Anthony S. Verrelli (born January 6, 1964) is an American carpenter, union leader and Democratic Party politician who represents the 15th Legislative District in the New Jersey General Assembly.

Early life 
Born in Trenton, he grew up in Lawrence Township where he attended Notre Dame High School. He became a carpenter and active union member, eventually becoming President of Carpenters Local Union 254. He has previously lived in Ewing Township and served on the township zoning board, in addition to other county-wide advisory boards.

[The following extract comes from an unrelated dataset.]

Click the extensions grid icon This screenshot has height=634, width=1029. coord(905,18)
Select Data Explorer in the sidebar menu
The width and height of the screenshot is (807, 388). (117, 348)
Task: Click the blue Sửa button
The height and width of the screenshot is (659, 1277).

Currently a resident of Hopewell Township, Mercer County, New Jersey, Verrelli was elected to the Mercer County Board of Chosen Freeholders in 2016 succeeding long-time freeholder Anthony Carabelli and resigned from that position after being selected to fill the vacant seat in the Assembly.

New Jersey Assembly 
Previously a member of the Mercer County Board of Chosen Freeholders, Verrelli was sworn into office on August 5, 2018, to succeed Reed Gusciora, who left office after being sworn in to serve as Mayor of Trenton, New Jersey.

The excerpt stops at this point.